Des manifestations ont été interdites et surtout beaucoup de silences , de malaise.
Je regrette de ne pas avoir entendu des journalistes radio/papier ou même télé, des personnalités publiques - mais à part les personnes racisés- parler de la façon dont ils vivaient cela et leur vision/ opinion sur cette France qui finalement n’a pas intégré tous ses enfants.
Il me semble que si on doit faire un parallèle avec l’après George Floyd, il y a eu une inondation de réfléxions & décryptage en tout genre et sur différents médiums, des tables rondes, bref il y a eu expressions et communications sur un drame qui cache une vérité sociétale qui dérange.
Néanmoins, il y a quand même une partie des médias et de l’opinion publique qui le fait.
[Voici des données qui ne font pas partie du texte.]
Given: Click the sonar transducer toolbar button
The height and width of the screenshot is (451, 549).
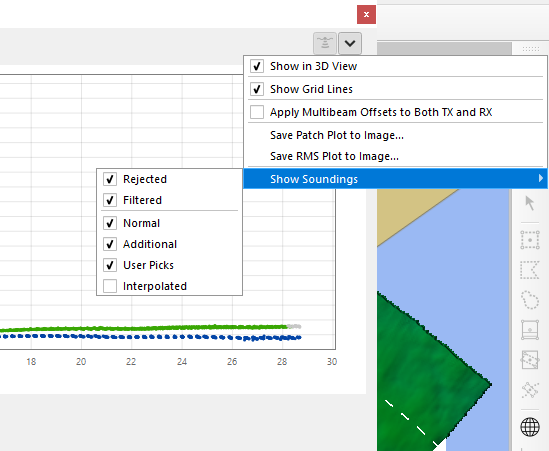Looking at the screenshot, I should 325,43.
Vous trouverez dans cette newsletter, dans la section “REFLECHIR” des liens vers du contenu sur le sujet.
Sur cette longue intro, je dois vous présenter la newsletter du jour:
Au menu de cette missive qui j’espère vous aura manqué, vous trouverez le portrait d’Amalia, une “recipe developper” vegan réunionnaise (ndrl c’est moi qui lui donne ce titre car j’adore ce job title lol), des reco podcats sur le féminisme africain et les masculinités antillaises, le contenu Réfléchir mentionné, et puis des reco cultures pour démarrer l’été plus légèrement.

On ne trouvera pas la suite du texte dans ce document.